High-dose incretin-hormone therapy missing
A major limitation of ARMMS-T2D (Alliance of Randomized Trials of Medicine vs. Metabolic Surgery in Type 2 Diabetes) is that it prospectively followed a combined cohort from four independently run controlled U.S. trials that all began more than a decade ago, before the contemporary era of medical weight loss management that’s been revolutionized by incretin-hormone receptor agonists such as semaglutide (Ozempic/Wegovy, Novo Nordisk) and tirzepatide (Mounjaro, Lilly).
New randomized, controlled trials “are needed” that compare metabolic bariatric surgery with medical and lifestyle management that includes “high-dose incretin-hormone therapy,” commented Robert H. Eckel, MD, designated discussant for ARMMS-T2D at the session.
The results also showed notable rates of two adverse events associated with bariatric surgery: a 14% incidence of bone fractures, compared with a rate of 5% among controls, and a 12% incidence of anemia after surgery, compared with a rate of 3% among controls.
The control group also had a significantly higher 3% incidence of new need for hemodialysis, compared with no incident dialysis cases among the surgery patients.
“The fracture difference [after bariatric surgery] needs more careful follow-up,” commented Dr. Eckel, an endocrinologist and emeritus professor at the University of Colorado at Denver, Aurora.
ARMMS-T2D included data from 262 people with overweight or obesity and type 2 diabetes randomized in any of four U.S. studies that compared the outcomes of 166 patients who underwent bariatric surgery with 96 patients who served as controls and had lifestyle and medical interventions for weight loss and glycemic control. Seven-year follow-up included 82 (85%) of the initial 96 control patients and 136 (82%) of the initial 166 surgery patients. After 12 years, 31 of the controls (32%) and 83 surgery patients (50%) remained for the A1c analysis.
A quartet of studies joined together
The ARMMS-T2D prospective analysis resulted from an early partnership by the organizers of the four independent randomized studies that compared bariatric surgery with lifestyle and medical intervention in people with type 2 diabetes and overweight or obesity: STAMPEDE, which included 150 people at the Cleveland Clinic starting in 2007; SLIMM-T2D, which included 88 people at Brigham and Women’s Hospital and the Joslin Diabetes Center in Boston starting in 2010; TRIABETES, which included 69 people at the University of Pittsburgh starting in 2009; and CROSSROADS, which included 43 people at the University of Washington, Seattle, starting in 2011.
Further secondary findings from the ARMMS-T2D analyses showed that 38% of the surgery patients and 17% of controls had an A1c < 6.5% after 7 years.
At 7 years, type 2 diabetes remission, defined as those with an A1c < 6.5% who were not taking any antidiabetes medications, was reached in 18% of surgery patients and 6% of controls.
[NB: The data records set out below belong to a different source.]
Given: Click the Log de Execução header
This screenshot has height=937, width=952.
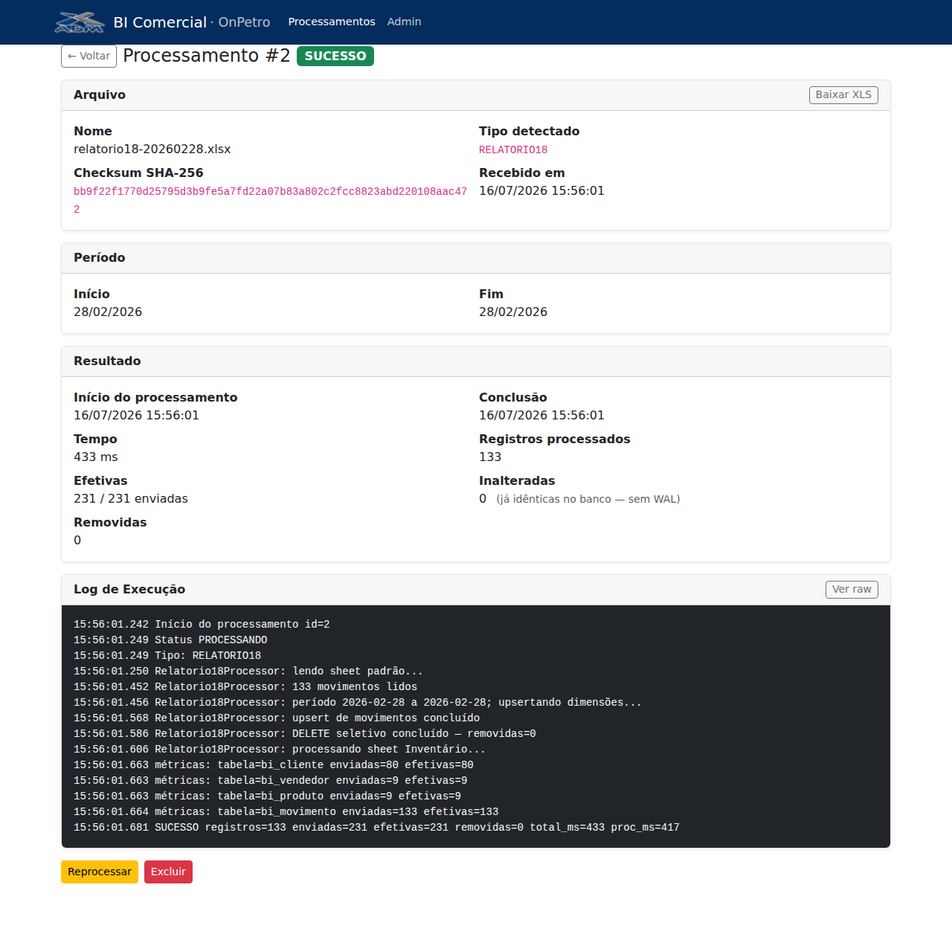Looking at the screenshot, I should click(x=129, y=590).
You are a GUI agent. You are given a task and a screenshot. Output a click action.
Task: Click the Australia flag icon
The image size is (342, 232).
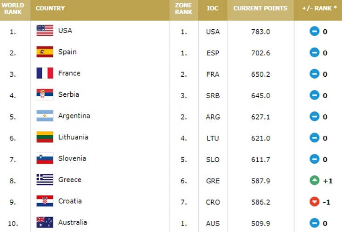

At 12 years, 13% of the surgery patients and none of the controls met this metric, Dr. Courcoulas said.
The duration of diabetes a person had before undergoing bariatric surgery “may be an important factor” as to whether patients undergo remission, suggested Dr. Eckel. He noted that longer duration type 2 diabetes usually results in increased glucose intolerance and makes remission less likely
Roux-en-Y gastric bypass appeared to have the best rates of patients achieving both lower A1c levels and more weight loss, followed by sleeve gastrectomy and gastric banding, which had the worst performance. But Dr. Courcoulas cautioned that the study was underpowered to reliably compare individual surgical procedures.
In terms of those with an A1c < 7.0%, surgery patients maintained a steady prevalence rate of about 55% during the first 5 years of follow-up, roughly twice the rate of controls, at 28% during all years of follow-up starting at year 5.
About 37% of enrolled patients had a BMI < 35 kg/m2, and the A1c-lowering benefit and weight loss in this subgroup were consistent with the overall findings, which supports consideration of bariatric surgery for people with type 2 diabetes and a BMI < 35 kg/m2, Dr. Courcoulas said.
She also highlighted that bariatric surgery was linked with significant reductions in triglyceride levels and increased high-density lipoprotein cholesterol levels, compared with controls. However, 22% of surgery patients experienced abdominal pain, compared with 10% of controls, and 7% experienced dysphagia, compared with no cases among the controls.
ARMMS-T2D received no commercial funding. Dr. Courcoulas had no disclosures. Dr. Eckel has been a consultant to numerous companies but said he had no relevant disclosures.
A version of this article first appeared on Medscape.com.
SAN DIEGO – and a baseline body mass index (BMI) of at least 27 kg/m2, according to new study results.
The findings are from ARMMS-T2D, a prospective, controlled trial with the largest cohort and longest follow-up of bariatric surgery reported to date. The results reinforce the potential role of surgery “as an option to improve diabetes-related outcomes, including people with a BMI of less than 35 kg/m2,” said Anita P. Courcoulas, MD, at the recent annual scientific sessions of the American Diabetes Association.
People who underwent bariatric surgery (gastric band, sleeve gastrectomy, or Roux-en-Y gastric bypass) had an average 1.6–percentage point drop in hemoglobin A1c from baseline 7 years after surgery and an average 1.4–percentage point reduction from baseline after 12 years. Average decreases from baseline were 0.2 and 0.3 percentage points at these time points, respectively, among controls who underwent lifestyle and medical interventions only. Between-group differences were significant at both the 7-year (primary endpoint) and 12-year time points in the intention-to-treat analysis, reported Dr. Courcoulas, a professor of surgery at the University of Pittsburgh.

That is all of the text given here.